## What you need to do
Lines holding the string "computer" are the ones to copy from this listing.

Top of Listed records

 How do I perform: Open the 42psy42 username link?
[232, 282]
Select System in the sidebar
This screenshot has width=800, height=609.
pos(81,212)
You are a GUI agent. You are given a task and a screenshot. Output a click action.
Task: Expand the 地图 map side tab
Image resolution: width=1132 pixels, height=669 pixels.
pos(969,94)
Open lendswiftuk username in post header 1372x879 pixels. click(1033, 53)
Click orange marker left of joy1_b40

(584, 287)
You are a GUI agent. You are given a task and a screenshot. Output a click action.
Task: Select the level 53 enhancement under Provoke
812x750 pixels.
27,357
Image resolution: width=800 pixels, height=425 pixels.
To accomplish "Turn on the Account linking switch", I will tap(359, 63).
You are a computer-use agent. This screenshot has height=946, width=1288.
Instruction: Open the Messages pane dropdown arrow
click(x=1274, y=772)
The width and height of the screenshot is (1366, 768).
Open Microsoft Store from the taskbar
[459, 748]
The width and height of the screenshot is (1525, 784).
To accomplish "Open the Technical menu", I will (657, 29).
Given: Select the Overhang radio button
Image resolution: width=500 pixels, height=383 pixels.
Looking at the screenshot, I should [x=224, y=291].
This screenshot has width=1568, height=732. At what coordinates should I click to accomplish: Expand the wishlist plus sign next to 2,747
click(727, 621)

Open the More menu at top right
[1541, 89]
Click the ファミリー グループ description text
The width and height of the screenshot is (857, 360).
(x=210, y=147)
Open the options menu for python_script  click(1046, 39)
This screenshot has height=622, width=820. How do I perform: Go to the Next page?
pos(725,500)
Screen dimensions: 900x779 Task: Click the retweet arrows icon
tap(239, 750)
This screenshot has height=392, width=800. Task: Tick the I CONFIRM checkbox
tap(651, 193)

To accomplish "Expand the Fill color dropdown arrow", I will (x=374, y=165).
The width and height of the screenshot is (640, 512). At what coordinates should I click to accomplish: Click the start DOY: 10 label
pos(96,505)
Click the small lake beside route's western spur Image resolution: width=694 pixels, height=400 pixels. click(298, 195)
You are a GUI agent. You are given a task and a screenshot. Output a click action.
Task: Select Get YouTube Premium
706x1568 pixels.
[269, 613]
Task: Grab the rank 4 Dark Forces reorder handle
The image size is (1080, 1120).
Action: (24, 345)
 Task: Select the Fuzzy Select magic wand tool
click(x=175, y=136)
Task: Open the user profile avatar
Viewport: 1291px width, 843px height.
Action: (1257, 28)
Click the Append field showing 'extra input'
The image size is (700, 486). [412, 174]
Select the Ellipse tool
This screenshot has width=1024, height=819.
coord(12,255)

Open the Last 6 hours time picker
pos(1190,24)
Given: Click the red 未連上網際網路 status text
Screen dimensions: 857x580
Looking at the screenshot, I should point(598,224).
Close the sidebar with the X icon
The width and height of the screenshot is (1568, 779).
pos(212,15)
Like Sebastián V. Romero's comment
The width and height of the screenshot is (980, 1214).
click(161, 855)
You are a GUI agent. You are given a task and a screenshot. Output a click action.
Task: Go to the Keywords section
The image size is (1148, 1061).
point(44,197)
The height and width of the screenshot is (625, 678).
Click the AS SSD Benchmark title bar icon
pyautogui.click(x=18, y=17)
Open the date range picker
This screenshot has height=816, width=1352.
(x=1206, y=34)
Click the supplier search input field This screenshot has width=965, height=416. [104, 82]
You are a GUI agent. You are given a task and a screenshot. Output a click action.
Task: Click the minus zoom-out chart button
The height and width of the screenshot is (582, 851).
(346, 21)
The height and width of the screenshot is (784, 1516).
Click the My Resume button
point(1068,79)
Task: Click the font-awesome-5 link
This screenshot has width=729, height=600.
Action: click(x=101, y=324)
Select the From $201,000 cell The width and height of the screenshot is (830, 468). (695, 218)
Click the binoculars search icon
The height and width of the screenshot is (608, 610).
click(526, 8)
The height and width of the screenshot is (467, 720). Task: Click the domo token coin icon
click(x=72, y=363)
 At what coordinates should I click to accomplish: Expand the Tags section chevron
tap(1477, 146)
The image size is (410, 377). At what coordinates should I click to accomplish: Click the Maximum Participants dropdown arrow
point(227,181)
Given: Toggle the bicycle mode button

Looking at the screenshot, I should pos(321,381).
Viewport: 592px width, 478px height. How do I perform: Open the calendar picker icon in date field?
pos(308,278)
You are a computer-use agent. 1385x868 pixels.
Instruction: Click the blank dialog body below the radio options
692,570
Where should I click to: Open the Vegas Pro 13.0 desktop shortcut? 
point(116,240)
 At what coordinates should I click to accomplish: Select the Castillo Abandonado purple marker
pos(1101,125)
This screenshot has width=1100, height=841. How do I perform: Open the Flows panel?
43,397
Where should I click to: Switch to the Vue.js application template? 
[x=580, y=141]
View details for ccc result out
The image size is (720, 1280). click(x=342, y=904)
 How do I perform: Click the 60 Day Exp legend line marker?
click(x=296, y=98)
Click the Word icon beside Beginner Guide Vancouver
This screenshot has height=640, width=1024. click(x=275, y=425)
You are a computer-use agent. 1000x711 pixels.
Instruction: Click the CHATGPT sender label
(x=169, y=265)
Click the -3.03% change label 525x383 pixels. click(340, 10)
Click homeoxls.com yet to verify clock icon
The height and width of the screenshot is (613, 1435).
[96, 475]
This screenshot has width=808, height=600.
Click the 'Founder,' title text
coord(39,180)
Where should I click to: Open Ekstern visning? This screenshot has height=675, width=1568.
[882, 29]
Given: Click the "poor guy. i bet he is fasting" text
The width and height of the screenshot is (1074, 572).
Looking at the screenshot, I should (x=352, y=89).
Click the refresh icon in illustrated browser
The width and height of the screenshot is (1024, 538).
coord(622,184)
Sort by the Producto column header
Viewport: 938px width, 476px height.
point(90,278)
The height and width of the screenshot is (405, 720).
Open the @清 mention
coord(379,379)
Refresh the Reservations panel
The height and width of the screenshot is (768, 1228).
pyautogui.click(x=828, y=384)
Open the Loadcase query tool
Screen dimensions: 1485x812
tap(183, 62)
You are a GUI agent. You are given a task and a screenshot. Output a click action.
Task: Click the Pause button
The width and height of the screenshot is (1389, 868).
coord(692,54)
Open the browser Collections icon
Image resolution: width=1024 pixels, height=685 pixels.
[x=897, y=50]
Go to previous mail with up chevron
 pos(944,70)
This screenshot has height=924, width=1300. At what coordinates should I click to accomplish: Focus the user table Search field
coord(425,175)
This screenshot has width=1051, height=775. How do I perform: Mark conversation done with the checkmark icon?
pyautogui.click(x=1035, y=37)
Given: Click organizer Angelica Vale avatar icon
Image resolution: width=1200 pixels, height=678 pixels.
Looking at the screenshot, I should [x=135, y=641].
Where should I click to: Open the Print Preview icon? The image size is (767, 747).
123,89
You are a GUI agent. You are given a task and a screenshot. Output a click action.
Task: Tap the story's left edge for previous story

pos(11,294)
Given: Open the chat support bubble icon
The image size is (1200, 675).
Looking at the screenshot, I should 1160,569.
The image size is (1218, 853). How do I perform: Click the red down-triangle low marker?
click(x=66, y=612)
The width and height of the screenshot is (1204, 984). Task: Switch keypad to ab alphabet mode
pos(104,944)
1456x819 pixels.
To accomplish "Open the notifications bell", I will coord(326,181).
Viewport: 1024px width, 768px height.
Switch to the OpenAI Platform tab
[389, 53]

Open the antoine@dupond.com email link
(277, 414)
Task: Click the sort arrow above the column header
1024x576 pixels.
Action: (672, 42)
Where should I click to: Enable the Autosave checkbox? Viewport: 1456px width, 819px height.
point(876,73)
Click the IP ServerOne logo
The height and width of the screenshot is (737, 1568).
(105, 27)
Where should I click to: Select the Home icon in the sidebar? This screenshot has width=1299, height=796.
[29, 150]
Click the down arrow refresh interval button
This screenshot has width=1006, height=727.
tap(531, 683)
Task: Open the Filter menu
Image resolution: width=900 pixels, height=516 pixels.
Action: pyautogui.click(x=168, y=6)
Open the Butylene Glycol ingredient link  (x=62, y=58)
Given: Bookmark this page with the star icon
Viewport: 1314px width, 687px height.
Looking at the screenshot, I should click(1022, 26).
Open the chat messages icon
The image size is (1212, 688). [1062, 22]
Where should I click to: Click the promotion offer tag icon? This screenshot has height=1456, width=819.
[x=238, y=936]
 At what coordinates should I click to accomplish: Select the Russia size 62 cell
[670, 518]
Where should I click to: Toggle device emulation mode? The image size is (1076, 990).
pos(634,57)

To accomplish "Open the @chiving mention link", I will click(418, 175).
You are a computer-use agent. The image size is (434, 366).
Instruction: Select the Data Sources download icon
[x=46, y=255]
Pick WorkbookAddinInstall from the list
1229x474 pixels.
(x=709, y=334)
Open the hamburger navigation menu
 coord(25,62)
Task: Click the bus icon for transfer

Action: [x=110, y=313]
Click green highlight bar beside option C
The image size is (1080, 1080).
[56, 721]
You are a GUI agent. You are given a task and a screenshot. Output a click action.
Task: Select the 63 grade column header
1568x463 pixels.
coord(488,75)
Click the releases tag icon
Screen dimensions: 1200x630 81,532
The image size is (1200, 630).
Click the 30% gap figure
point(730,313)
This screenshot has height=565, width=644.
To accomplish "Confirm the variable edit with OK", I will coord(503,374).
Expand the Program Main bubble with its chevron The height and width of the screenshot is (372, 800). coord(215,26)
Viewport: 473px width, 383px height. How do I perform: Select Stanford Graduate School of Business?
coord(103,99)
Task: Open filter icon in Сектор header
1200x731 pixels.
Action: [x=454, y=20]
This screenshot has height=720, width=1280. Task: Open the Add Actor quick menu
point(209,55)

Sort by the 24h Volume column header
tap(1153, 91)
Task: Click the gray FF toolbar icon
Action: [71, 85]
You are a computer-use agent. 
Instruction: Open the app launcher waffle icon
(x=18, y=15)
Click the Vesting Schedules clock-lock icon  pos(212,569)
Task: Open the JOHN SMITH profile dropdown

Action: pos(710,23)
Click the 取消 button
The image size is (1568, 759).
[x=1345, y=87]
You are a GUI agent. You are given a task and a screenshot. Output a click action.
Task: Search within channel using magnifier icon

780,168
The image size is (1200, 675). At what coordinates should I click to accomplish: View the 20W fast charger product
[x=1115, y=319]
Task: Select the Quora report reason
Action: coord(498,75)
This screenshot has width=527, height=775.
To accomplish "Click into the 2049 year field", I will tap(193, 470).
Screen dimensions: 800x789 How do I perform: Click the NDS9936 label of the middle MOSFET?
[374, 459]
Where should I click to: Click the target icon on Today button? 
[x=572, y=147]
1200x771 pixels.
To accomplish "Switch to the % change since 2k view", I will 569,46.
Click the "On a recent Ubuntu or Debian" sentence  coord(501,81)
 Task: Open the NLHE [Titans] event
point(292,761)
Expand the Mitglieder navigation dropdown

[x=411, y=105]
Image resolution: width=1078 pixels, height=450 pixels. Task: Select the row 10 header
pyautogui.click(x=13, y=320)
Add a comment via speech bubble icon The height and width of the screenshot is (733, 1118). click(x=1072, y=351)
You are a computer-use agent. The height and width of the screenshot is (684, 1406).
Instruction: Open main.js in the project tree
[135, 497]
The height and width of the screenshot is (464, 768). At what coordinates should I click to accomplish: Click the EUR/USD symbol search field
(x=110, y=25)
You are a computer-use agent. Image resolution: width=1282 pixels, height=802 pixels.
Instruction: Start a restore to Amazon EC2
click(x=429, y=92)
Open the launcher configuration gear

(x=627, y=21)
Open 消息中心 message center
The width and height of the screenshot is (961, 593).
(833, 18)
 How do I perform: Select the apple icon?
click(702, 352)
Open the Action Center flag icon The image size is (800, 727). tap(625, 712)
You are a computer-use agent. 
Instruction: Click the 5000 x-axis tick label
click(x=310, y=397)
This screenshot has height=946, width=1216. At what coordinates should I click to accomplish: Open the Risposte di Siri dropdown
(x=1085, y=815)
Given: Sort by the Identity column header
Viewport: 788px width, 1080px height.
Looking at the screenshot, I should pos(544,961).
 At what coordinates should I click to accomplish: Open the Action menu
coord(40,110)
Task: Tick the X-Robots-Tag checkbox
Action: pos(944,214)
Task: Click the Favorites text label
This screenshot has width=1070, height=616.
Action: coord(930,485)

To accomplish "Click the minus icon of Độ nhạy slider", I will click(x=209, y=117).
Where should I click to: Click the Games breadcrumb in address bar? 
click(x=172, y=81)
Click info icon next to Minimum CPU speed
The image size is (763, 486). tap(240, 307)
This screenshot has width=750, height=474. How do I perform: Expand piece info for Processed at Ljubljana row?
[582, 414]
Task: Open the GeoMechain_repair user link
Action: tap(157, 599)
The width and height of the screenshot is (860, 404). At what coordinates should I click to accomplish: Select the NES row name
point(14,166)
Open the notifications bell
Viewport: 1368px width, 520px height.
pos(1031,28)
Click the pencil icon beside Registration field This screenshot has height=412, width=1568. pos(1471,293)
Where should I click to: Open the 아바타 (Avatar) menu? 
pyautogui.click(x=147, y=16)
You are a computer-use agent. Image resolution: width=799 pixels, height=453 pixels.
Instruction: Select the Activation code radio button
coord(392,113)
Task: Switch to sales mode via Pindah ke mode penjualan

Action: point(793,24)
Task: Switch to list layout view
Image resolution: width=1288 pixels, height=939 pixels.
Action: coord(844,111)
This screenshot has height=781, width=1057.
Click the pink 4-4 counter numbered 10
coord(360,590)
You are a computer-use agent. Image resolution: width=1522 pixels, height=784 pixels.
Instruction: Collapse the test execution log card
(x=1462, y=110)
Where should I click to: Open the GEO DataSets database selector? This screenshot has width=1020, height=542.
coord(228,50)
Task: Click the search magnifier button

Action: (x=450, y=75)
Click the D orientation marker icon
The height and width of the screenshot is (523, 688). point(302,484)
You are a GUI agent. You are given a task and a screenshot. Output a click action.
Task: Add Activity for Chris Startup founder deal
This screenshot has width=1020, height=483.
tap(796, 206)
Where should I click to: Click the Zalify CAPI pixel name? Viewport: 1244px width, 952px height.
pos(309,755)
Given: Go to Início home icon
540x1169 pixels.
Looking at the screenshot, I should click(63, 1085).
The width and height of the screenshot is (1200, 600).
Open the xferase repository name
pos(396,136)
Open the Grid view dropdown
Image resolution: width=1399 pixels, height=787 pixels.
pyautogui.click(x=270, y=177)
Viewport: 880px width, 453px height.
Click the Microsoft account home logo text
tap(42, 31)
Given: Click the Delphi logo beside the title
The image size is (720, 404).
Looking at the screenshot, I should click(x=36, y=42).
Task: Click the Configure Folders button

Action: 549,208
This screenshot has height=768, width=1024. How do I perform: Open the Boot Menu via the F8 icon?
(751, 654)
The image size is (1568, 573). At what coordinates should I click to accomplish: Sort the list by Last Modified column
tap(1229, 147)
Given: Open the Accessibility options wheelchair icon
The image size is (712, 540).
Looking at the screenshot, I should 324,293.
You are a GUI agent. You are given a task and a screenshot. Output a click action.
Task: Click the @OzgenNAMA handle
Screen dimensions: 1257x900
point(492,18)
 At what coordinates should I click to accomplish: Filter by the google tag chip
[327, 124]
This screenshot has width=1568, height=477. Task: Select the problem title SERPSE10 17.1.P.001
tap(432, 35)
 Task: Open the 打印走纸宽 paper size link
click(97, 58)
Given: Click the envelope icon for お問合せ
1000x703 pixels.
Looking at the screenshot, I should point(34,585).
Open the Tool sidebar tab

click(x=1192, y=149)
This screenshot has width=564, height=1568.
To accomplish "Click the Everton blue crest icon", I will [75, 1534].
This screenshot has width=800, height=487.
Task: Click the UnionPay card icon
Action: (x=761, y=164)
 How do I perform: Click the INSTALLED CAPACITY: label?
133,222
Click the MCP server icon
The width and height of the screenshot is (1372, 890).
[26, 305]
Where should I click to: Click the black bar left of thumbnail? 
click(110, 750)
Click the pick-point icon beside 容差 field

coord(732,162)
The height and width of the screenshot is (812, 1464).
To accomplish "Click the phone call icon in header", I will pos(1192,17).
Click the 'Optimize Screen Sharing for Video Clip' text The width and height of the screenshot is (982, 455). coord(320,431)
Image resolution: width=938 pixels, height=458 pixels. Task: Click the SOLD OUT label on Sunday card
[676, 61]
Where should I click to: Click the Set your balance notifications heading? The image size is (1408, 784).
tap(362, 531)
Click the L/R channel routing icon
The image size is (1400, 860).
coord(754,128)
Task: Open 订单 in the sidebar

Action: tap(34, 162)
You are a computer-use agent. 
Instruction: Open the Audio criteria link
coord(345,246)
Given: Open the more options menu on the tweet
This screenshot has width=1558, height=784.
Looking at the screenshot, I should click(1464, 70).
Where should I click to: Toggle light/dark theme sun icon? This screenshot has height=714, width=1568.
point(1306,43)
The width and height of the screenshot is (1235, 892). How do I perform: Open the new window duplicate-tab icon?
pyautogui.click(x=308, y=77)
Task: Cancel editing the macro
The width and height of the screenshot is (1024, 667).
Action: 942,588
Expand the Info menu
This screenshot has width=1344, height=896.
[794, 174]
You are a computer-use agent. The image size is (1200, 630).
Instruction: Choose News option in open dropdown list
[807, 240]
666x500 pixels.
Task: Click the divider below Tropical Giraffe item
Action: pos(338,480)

Bottom of Listed records

## Response
You are a computer-use agent. This screenshot has height=946, width=1288.
You are a computer-use agent. 1385x868 pixels.
You are a computer-use agent. 1000x711 pixels.
You are a computer-use agent. The image size is (434, 366).
You are a computer-use agent. 
You are a computer-use agent. The height and width of the screenshot is (684, 1406).
You are a computer-use agent. Image resolution: width=1282 pixels, height=802 pixels.
You are a computer-use agent. 
You are a computer-use agent. Image resolution: width=799 pixels, height=453 pixels.
You are a computer-use agent. Image resolution: width=1522 pixels, height=784 pixels.
You are a computer-use agent. 
You are a computer-use agent. The image size is (1200, 630).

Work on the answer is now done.